For the entries below, return the line holding "Given: Enable the É recorrente switch" together with all lines after it, unchanged, and leave every picture out.

> [Available data]:
§ §
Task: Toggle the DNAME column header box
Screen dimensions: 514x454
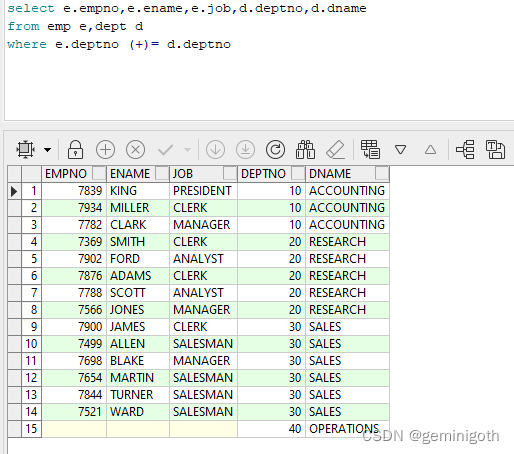Action: (x=382, y=173)
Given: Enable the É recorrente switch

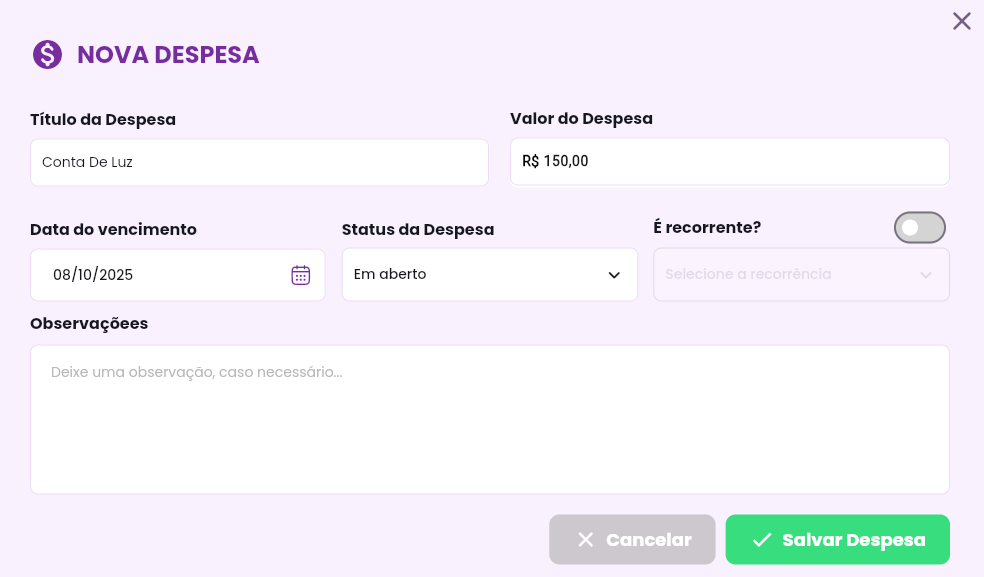Looking at the screenshot, I should coord(919,228).

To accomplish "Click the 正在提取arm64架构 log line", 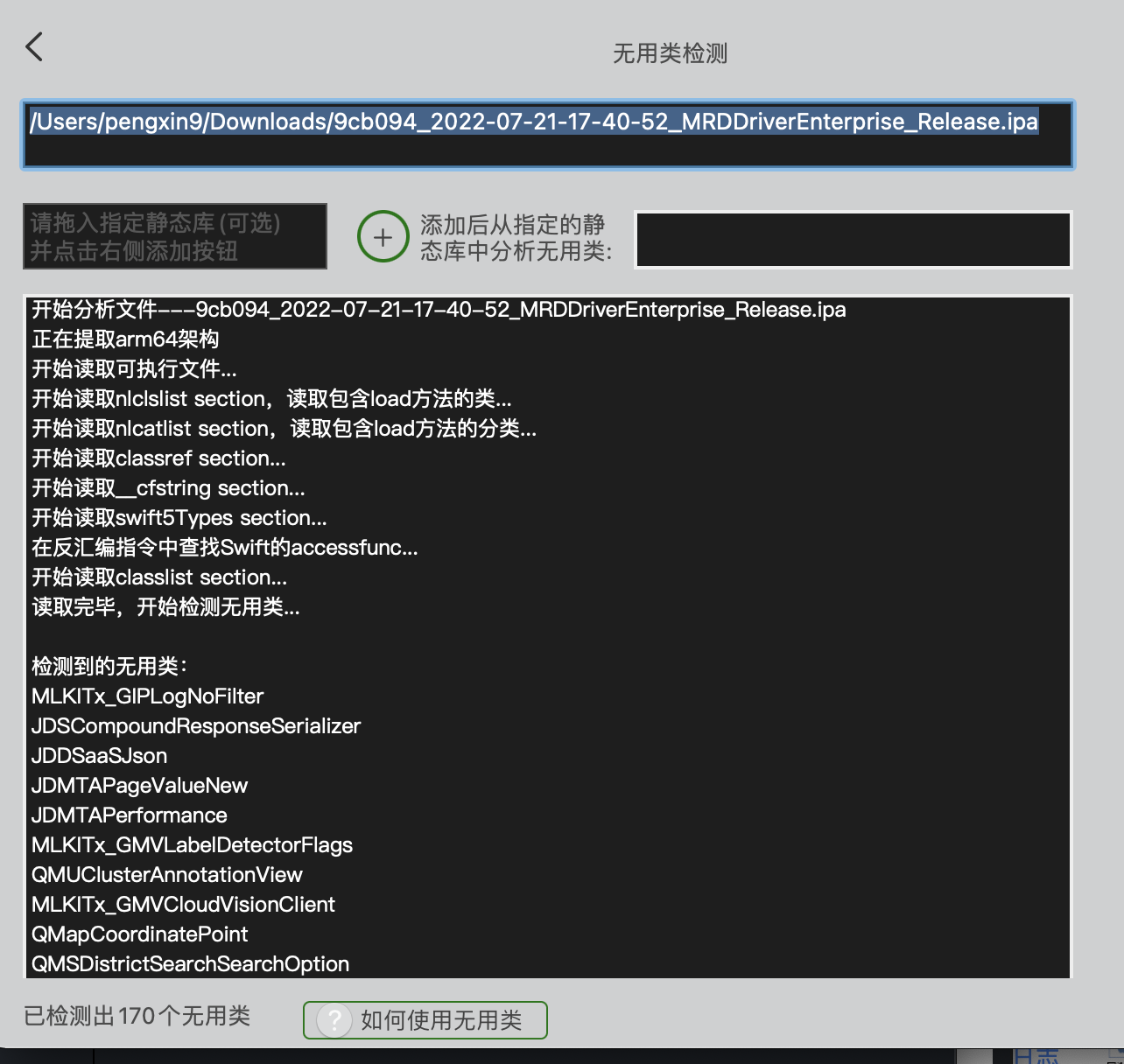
§ §
> [Task result]:
Given: Enable the É recorrente switch

Looking at the screenshot, I should coord(919,228).

To accomplish "Click the 正在提取arm64架构 log line", 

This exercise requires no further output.